Back above ground, the Thames waterside will gain a series of small parks and public spaces this year. New perching places at various junctures (including Blackfriars, Chelsea Embankment and Victoria Embankment) will draw attention back to the river and away from the road. Architects Hawkins Brown and landscape architects Gillespies are responsible for giving new life to the foreshore. In 1992, Richard Rogers and Mark Fisher, the future Labour culture minister, devoted a chapter of their book New London to that overlooked city feature, the Thames. Rogers, who died last month, would have enjoyed its renaissance.

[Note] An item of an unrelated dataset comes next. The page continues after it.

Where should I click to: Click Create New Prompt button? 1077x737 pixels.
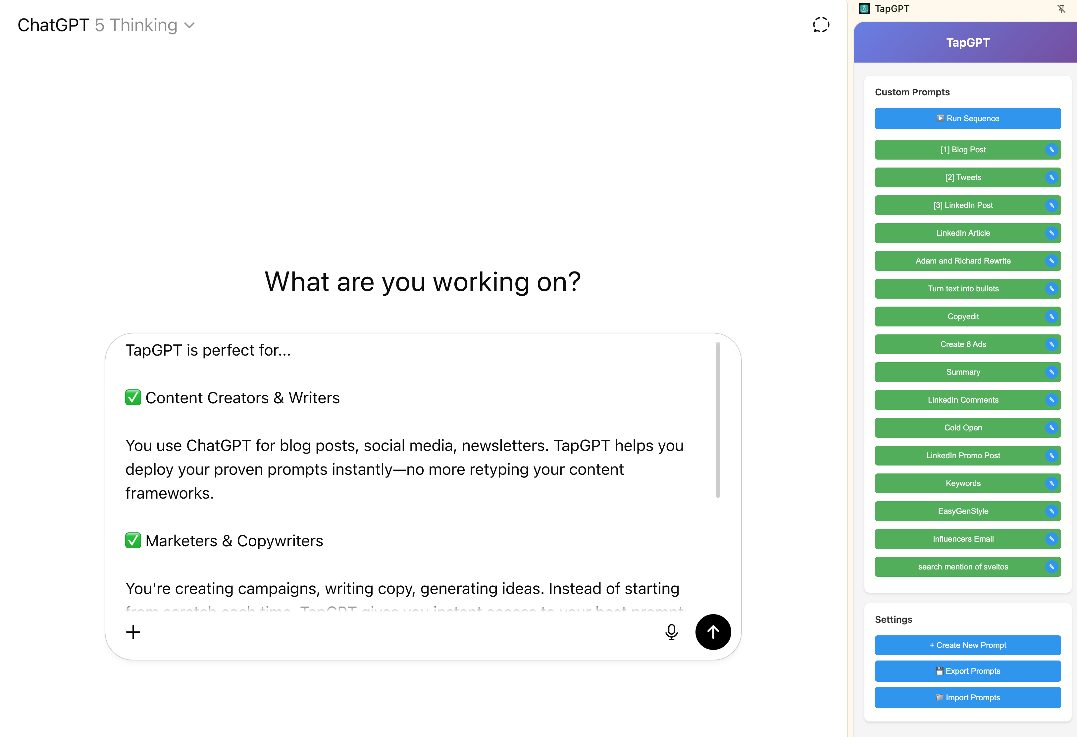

Ambitious buildings planned in headier times, with fewer worries about health and climate, are opening around the world in 2022. After an online launch in 2021, the new Museum of Art and Photography in Bangalore, by leading Indian architectural practice Mathew and Ghosh, will open its doors this year. An extension to the Art Gallery of New South Wales is expected to be completed this year by SANAA, the Japanese firm that designed the translucent, snaking Louvre Lens. In Taipei, OMA (Rem Koolhaas’s Office for Metropolitan Architecture) are set to open a massive new performing arts centre (containing no less than three theatres) in the summer. OMA, like the Danish practice BIG, has captured the high ground for mega-projects, and must be accumulating stratospheric numbers of air miles.
The Factory in Manchester – OMA’s first major public building in the UK – has run into difficulties. This major arts building – funded by government as part of the Northern Powerhouse initiative – has been subject to budget overruns and delays, not all of which can be put down to the pandemic. Don’t hold your breath for an opening date. Elsewhere, the building commissioned by the City of London from New York practice Diller Scofidio + Renfro – a strangely stacked Centre for Music on the island site of the Museum of London – has been scuppered. Instead, after a hard-fought conservation battle the centre will be housed in Smithfield. Vaulted market halls from the 19th century will meet 21st century modernist clarity – an architectural collaboration between Stanton Williams and Asif Khan, with Julian Harrap as conservation specialist, which suggests that match-making is the future as we learn to pivot towards retrofitting and sustainability.
It is on the high street where match-making, between local authorities and those who most need and deserve vacant space, must come into its own. Some defunct department stores are already viable community centres. But the battle over Marks and Spencer’s flagship store in Marble Arch is likely to be more typical. Efforts to list the building have proved fruitless, and the firm shows no inclination to reconsider the pending demolition and rebuilding – a depressingly unenlightened stance.
Wakefield, in west Yorkshire, has enjoyed a cultural shot in the arm from David Chipperfield’s splendid Hepworth Wakefield museum and a new railway station – but with a short walk into the city centre one meets an endless prospect of shuttered premises, including the handsome classical law courts. No such blight touches the country’s leading universities. When Pembroke College Cambridge received a £35 million bequest from alumnus Ray Dolby (of sound-systems fame), it jump-started a development which will see the former Emmanuel United Reformed Church transformed into a music auditorium – part of Haworth Tompkins’ extensive new build scheme on Mill Lane. At the London School of Economics, a call has gone out for applicants for the last of their major development sites just as Grafton Architects’ magisterial Marshall Building is handed over to the university, in time for year’s Lent Term.